* [Set exercise]
Extract every line of the material that contains the word "from", and copy each such line in full.

# START OF Data extract

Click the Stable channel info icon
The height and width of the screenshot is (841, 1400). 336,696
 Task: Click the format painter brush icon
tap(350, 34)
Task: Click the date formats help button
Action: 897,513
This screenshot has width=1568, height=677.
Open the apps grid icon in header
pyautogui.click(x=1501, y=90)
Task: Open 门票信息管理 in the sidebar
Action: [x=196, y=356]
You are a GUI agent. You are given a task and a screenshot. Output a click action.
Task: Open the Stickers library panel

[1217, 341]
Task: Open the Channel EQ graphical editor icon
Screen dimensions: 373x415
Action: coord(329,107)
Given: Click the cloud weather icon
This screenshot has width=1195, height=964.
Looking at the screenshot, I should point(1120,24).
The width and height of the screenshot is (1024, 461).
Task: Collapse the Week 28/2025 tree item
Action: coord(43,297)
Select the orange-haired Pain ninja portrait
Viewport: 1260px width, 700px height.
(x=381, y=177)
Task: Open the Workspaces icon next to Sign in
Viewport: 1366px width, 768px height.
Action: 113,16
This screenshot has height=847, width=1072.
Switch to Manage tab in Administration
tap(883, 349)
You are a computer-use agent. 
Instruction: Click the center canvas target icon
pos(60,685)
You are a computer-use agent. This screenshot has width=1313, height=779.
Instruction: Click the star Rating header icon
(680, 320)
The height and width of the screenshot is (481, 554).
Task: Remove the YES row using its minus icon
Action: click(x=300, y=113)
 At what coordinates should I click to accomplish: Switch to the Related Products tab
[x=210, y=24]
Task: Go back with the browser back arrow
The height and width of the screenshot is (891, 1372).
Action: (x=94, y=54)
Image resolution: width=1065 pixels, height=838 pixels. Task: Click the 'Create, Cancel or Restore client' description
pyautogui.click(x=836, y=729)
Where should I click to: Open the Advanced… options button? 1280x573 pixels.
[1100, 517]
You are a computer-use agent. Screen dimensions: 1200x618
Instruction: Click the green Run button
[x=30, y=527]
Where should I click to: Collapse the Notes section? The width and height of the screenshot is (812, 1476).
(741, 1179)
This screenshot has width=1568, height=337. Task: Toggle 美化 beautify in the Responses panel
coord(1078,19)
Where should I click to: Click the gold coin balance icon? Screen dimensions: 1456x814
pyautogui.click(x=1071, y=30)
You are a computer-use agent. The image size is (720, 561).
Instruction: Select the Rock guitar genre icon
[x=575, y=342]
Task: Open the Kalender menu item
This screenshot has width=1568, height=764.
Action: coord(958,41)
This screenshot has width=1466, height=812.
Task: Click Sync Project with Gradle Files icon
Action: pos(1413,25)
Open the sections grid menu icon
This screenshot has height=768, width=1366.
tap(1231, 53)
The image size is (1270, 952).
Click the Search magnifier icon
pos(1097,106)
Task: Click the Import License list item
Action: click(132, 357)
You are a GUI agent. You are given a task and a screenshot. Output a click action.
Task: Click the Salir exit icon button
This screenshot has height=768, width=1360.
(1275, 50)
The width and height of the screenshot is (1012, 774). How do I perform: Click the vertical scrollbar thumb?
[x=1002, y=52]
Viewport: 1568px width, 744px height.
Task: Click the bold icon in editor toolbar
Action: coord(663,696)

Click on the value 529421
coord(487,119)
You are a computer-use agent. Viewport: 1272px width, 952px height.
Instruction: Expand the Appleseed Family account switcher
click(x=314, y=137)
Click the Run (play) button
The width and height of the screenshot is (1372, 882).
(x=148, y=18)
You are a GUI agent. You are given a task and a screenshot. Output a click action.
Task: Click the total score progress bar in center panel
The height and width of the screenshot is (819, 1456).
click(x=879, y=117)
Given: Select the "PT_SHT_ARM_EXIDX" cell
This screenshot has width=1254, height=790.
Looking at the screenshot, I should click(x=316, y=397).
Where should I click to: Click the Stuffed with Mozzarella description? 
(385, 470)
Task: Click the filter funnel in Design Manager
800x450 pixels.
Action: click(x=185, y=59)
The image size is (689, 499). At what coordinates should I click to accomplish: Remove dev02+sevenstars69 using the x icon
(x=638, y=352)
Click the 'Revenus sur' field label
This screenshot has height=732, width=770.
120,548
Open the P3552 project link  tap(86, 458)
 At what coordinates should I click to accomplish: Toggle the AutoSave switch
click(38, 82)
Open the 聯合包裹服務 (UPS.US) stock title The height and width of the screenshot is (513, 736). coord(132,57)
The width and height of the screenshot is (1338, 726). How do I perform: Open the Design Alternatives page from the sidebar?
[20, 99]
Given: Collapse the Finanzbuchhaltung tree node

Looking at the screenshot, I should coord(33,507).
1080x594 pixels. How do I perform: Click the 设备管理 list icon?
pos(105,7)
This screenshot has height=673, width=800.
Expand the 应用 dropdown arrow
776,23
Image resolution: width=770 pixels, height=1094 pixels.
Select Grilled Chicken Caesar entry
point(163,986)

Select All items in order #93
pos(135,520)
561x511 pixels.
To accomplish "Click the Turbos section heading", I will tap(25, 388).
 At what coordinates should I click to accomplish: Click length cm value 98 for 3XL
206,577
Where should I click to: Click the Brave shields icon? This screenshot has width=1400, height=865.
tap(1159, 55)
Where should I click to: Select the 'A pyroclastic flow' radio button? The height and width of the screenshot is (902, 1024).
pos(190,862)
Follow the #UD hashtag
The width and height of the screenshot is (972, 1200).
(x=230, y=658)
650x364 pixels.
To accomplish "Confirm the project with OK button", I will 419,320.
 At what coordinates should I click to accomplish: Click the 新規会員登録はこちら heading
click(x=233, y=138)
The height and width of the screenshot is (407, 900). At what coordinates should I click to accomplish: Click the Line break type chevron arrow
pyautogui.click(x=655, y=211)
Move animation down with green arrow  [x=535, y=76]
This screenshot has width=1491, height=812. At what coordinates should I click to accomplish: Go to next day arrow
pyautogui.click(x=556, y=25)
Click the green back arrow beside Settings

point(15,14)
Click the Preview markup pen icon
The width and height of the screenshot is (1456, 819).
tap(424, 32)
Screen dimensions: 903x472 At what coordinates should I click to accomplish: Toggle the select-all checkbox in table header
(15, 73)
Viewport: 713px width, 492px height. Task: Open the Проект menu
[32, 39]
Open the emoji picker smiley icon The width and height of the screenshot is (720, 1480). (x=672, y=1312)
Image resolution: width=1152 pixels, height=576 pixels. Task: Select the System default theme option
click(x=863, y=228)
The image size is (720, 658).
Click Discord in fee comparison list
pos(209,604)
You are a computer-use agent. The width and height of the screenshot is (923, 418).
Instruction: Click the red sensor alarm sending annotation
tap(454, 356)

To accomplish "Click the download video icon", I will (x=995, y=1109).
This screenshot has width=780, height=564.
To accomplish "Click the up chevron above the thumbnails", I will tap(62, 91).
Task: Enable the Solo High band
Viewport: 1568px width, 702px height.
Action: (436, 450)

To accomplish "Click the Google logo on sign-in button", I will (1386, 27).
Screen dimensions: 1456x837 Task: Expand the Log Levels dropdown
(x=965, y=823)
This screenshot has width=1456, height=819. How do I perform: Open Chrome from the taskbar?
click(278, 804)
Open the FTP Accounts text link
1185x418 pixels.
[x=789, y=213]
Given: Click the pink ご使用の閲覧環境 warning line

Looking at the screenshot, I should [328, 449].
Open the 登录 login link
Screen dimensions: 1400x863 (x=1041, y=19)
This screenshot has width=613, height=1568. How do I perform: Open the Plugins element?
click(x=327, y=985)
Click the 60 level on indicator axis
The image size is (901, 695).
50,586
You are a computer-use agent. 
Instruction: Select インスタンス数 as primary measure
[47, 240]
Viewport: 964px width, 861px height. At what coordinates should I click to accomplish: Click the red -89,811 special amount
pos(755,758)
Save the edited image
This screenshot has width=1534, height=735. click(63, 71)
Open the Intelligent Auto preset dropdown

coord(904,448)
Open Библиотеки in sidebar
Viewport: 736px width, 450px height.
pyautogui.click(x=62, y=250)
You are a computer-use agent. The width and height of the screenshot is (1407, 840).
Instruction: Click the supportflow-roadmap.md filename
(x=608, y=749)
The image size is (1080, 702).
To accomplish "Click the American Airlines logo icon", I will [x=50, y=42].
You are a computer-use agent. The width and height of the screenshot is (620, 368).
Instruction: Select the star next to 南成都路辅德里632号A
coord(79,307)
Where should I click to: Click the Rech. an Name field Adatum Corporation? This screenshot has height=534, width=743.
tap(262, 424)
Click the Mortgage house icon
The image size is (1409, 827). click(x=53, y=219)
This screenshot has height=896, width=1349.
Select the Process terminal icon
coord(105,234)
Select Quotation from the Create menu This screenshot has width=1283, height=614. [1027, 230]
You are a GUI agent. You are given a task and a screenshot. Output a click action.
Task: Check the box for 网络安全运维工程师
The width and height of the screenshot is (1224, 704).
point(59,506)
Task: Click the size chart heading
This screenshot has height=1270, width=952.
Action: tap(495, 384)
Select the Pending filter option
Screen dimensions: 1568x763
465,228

# END OF Data extract

* [Result]
The width and height of the screenshot is (1338, 726). How do I perform: Open the Design Alternatives page from the sidebar?
This screenshot has width=1456, height=819. How do I perform: Open Chrome from the taskbar?
Select Quotation from the Create menu This screenshot has width=1283, height=614. [1027, 230]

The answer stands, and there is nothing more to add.